It’s possible to enter Laos from Lao Bao in north-central Vietnam; there’s an international bus from Danang to Savannakhet (Laos). The other crossing is at Keo Nua Pass/Cau Treo, west of Vinh and Nam Phan/Na Meo near Mai Chau. There are three crossings to Cambodia. Bavet/Moc Bai links Phnom Penh with Ho Chi Minh City and the road is in reasonable shape now. There are also two crossings in the Mekong Delta, a river crossing at Kaam Samnor/Vinh Xuong and a land crossing at Phnom Den/Tinh Bien.
Getting Around
Vietnam Airlines has a near-monopoly on domestic flights, which are relatively expensive. The departure tax on domestic flights is about US$1.50 , payable in Vietnamese dong only.
Ultracheap buses and minibuses criss-cross the country in an impressive network of routes. These are smarter, faster and safer than they used to be and are a good way to meet locals. The alternative, used by many foreigners, is to charter a minibus. They cost more can be faster as they don’t stop as often; ask at budget hotels and cafes for details.
While sometimes train travel can be slower than bus travel, it is safer and more relaxed, and you’re likely to have decent legroom. There are several types of train, including the famous Reuinification Express ; but think twice before you take a crowded, snail-paced local train. Petty theft can be a problem on trains, especially in budget class. Children throwing things at carriages, everything from rocks to cow dung, is another problem, and you’re advised to keep the metal shield on the window in place.
Hire cars and drivers are available at reasonable prices. You’ll still be stopped by the police to pay all sorts of ‘fines’, but at least you’ll have a local with you to do the negotiating. You can hire a motorcycle to drive yourself if you have an International Driver’s Permit endorsed for motorcycles, but you’ll need nerves of steel.
Travelling through Vietnam, and around the towns and cities, by bicycle is worth considering, though the traffic is still a hazard on highways without wide shoulders. Trains and buses will carry your bike when you want a break.
Other than the sophisticated local bus networks in Hanoi and Ho Chi Minh City, local transport is by taxi (some metered, some not) or cyclo (pedal-powered vehicles that are cheap and plentiful). If you’re in a hurry, and fearless, try flagging down any passing motorbike. Many people will be happy to give you a lift for a fee a little higher than the equivalent cyclo fare.
Vietnam: History
Pre-20th-Century History
The sophisticated Bronze Age Dong Son culture emerged around the 3rd century BC. From the 1st to the 6th centuries AD, the south of what is now Vietnam was part of the Indianised Khmer kingdom of Funan, which produced fine art and architecture.
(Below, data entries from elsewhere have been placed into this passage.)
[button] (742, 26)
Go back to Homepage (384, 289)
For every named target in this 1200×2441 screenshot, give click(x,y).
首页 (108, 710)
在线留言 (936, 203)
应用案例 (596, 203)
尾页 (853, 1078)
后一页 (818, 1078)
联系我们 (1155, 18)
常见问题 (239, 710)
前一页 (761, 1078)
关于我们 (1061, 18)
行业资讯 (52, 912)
The Hindu kingdom of Champa appeared around present-day Danang in the late 2nd century and had spread south to what is now Nha Trang by the 8th century. The kingdom existed in part through conducting raids in the region. The Chinese conquered the Red River Delta in the 2nd century and their 1000-year rule, marked by tenacious Vietnamese resistance and repeated rebellions, ended in AD 938 when Ngo Quyen vanquished the Chinese armies at the Bach Dang River.